Real estate lending rates have surged rapidly in the early months of the year, placing significant pressure on both developers and homebuyers. This phase is considered a necessary adjustment for restructuring the market and its products toward greater transparency and sustainability.
According to a report by Savills Vietnam, mortgage interest rates at several banks have recently increased sharply, at times reaching 15–16% per annum. This has raised the cost of capital and directly impacted borrowers’ repayment capacity as well as investment decisions.
These developments have quickly been reflected in the market, with liquidity declining and transaction activities slowing down in Q1/2026. After the Lunar New Year, buyers have become more cautious amid ongoing macroeconomic uncertainties, including long-term urban planning directions for the capital and interest rate fluctuations. This has prolonged decision-making timelines and reduced overall market momentum.
Savills Vietnam reported that in Q1/2026, new apartment supply reached approximately 6,108 units, declining both quarter-on-quarter and year-on-year. Transaction volume showed a similar trend, with the mid-end segment (Grade B) accounting for the majority, representing around 79% of total units sold.
From a corporate perspective, high interest rates combined with tightened credit conditions are increasing financial costs and limiting access to capital, particularly for projects with low feasibility. Meanwhile, investors using high financial leverage—especially short-term investors—are facing rising risks as cash flow pressures may force them to cut losses and exit the market.

A “Screening” Phase for Developers
In response to these developments, Ms. Do Thi Thu Hang, Senior Director of Advisory & Research at Savills Hanoi, stated:
“The market is entering a period of strong and deep screening. Access to capital from banks and funds will be more strictly assessed, prioritizing projects with high feasibility and those that meet real market demand.”
“Only companies with strong financial foundations, stable cash flow, and diversified capital mobilization capabilities will have sufficient resources to continue project development and provide appropriate interest rate support solutions for customers. This process will eliminate weaker players while retaining those with strong risk management capabilities and the ability to balance profitability to accompany buyers in the long term,” she added.
Amid tightened cash flows, the divergence between different groups of enterprises has become more pronounced than ever.
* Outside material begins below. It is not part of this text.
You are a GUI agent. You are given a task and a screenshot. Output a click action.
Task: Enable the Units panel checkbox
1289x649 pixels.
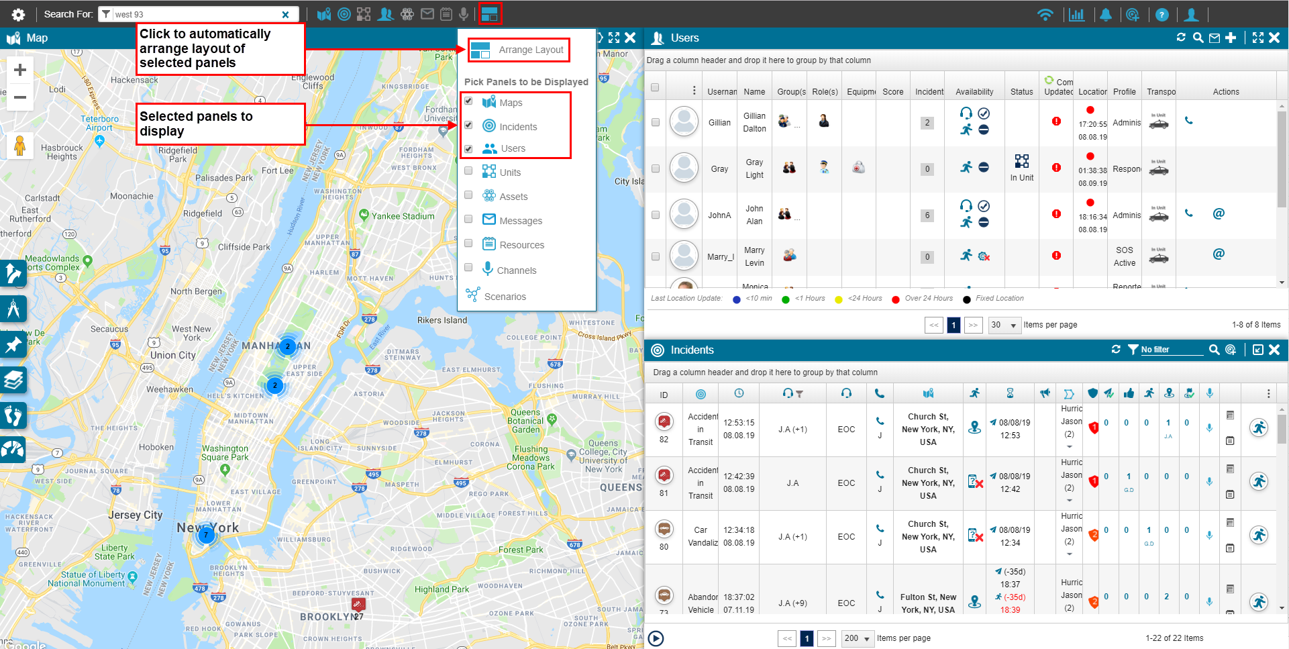coord(468,171)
The “flight to quality” mentality has led buyers to focus on developers with strong financial capacity and solid reputations.
While strong developers leverage mergers and acquisitions (M&A) to expand market share, weaker firms—particularly those over-reliant on financial leverage—are falling into stagnation. For this group, aggressive restructuring or market exit appears inevitable as new capital sources become increasingly scarce.
Opportunities Amid Challenges
Although rising interest rates pose significant challenges, from a positive perspective, this presents an opportunity to shape a more transparent and sustainable market. After the screening phase, homebuyers will have access to a wider range of quality projects developed by reputable developers. The acceleration of infrastructure development also enables easier access to projects in suburban areas at more affordable price points.
Overall, rising lending rates are not merely a short-term challenge but also serve as a rigorous stress test for market participants.
Looking ahead, strong financial capacity, reputable and experienced developers, and flexible management strategies will be key factors determining adaptability and long-term sustainability for real estate enterprises.